[Text segment]
Closed joehoyle closed 7 years ago

joehoyle commented 7 years ago

It would be pretty sweet if I could do:

wp --profile media regenerate-thumbnails and it show me the profile for that execution after it's done.

danielbachhuber commented 7 years ago

It would be pretty sweet if I could do:

As it turns out, you can!

  1. Create a PHP file to execute
$ cat media-regenerate.php
<?php
WP_CLI::runcommand( 'media regenerate --yes', array( 'launch' => false ) );
  1. Profile PHP file execution
$ wp profile eval-file media-regenerate.php
Found 1 image to regenerate.
1/1 Regenerated thumbnails for "download" (ID 7).
Success: Regenerated 1 of 1 images.
+---------+------------+-------------+-------------+------------+--------------+--------------+---------------+
| time    | query_time | query_count | cache_ratio | cache_hits | cache_misses | request_time | request_count |
+---------+------------+-------------+-------------+------------+--------------+--------------+---------------+
| 0.9374s | 0.0284s    | 6           | 88.68%      | 47         | 6            | 0s           | 0             |
+---------+------------+-------------+-------------+------------+--------------+--------------+---------------+
schlessera commented 7 years ago

I don't think the above result is correct. It doesn't show any internal profiling data (like the query count and time), it seems to only do what a basic time would do: diff the start and end times.

danielbachhuber commented 7 years ago

Oops. I forgot to keep the current process.

I've updated my comment to include:

WP_CLI::runcommand( 'media regenerate --yes', array( 'launch' => false ) );
schlessera commented 7 years ago

Hehe, this ties neatly into https://github.com/wp-cli/wp-cli/issues/3890 : It shouldn't be as easy to have completely different behavior (resulting in a bug) just because you forgot an obscure array argument.

danielbachhuber commented 7 years ago

It shouldn't be as easy to have completely different behavior (resulting in a bug) just because you forgot an obscure array argument.

[Records provided]
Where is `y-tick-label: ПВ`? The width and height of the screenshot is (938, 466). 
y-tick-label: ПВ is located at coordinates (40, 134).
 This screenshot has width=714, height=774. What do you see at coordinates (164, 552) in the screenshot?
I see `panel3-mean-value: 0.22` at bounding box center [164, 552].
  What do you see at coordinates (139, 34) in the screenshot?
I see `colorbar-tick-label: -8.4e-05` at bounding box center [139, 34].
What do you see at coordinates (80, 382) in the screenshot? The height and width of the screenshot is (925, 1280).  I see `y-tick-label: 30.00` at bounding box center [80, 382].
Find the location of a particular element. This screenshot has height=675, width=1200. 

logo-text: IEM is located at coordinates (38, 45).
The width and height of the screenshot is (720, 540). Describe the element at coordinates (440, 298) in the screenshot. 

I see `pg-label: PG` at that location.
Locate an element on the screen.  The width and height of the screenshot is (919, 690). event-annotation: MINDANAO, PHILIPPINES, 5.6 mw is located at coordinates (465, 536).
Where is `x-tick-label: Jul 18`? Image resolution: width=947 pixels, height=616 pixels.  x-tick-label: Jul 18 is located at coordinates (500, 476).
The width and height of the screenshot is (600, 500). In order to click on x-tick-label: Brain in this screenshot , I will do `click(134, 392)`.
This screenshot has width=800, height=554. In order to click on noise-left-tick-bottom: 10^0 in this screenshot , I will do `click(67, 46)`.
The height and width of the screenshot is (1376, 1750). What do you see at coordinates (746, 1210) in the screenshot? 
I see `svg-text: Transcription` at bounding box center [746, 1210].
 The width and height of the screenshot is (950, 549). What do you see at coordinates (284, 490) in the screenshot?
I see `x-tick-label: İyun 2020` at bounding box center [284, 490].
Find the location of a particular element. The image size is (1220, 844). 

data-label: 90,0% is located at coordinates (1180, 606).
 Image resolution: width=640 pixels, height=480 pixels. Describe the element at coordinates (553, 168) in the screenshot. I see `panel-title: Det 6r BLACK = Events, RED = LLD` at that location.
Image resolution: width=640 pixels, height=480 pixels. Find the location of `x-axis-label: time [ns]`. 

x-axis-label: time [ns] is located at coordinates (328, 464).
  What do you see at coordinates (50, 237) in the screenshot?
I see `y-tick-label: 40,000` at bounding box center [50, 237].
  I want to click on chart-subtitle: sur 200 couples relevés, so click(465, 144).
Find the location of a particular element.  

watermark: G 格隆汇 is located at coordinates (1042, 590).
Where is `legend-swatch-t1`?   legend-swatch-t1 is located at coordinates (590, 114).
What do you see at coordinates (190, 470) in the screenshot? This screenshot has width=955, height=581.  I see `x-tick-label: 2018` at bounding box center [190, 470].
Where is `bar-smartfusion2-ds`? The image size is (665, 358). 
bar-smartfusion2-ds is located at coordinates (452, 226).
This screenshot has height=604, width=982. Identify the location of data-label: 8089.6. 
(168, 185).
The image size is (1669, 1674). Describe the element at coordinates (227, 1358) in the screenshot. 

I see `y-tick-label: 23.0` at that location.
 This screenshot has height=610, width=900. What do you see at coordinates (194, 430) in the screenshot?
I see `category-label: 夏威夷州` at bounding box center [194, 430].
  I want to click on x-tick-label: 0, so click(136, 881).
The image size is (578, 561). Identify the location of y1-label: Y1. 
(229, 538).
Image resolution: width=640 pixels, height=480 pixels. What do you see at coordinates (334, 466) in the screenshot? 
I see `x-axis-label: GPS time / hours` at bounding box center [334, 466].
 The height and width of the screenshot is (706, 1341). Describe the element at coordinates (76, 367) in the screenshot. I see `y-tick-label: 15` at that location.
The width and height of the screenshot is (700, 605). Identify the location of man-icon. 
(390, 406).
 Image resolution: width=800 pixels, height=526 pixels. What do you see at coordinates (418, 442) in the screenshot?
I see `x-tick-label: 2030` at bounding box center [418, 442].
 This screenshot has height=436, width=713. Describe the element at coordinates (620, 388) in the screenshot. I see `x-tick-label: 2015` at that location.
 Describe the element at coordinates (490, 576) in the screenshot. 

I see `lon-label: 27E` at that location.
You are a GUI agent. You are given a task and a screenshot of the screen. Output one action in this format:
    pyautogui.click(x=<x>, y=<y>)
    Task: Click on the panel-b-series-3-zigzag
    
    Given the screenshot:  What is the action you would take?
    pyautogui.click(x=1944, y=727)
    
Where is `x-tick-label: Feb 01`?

[Task set]
A. In the discussion about profiling a WP-CLI command, which command does danielbachhuber run to profile the execution of the PHP file?
B. Pick up the discussion about profiling a WP-CLI command after its last line and continue it.
The records have no role in any of the tasks.

[Answers to the exercise]
A. wp profile eval-file media-regenerate.php

B.
The behavioral difference occurs because WP_CLI::runcommand()'s default behavior is to launch a new process. In order to track queries, etc., wp profile needs access to the $wpdb variable of the process, which it doesn't have when a new process is launched.

Technically speaking, the original result was correct, because no queries occurred in the current process.

Could you explain how https://github.com/wp-cli/wp-cli/issues/3890 would've caught this? I think it's reasonable to have default behavior for methods, and optional arguments to change the behavior.

schlessera commented 7 years ago

I think it should be obvious from either the method or the arguments what the expected behavior is. So, in the above example, a very simple disambiguation would be to either require the 'launch' argument, or to have different methods for these very different behaviors, like run_command_in_same_process and run_command_in_new_process (I know, not the catchiest method names).

The point is that the intent should be clear and unambiguous. Providing default fallback values is nice for situations where it's mostly just about convenience. But in this particular case, runcommand is actually a facade to an entire category of methods, and they are chosen based on array arguments, which are neither validated nor checked in any other way. The default fallback values actually choose which specific type of functionality to run whenever you didn't provide overrides.

danielbachhuber commented 7 years ago

I've left a comment on the linked issue.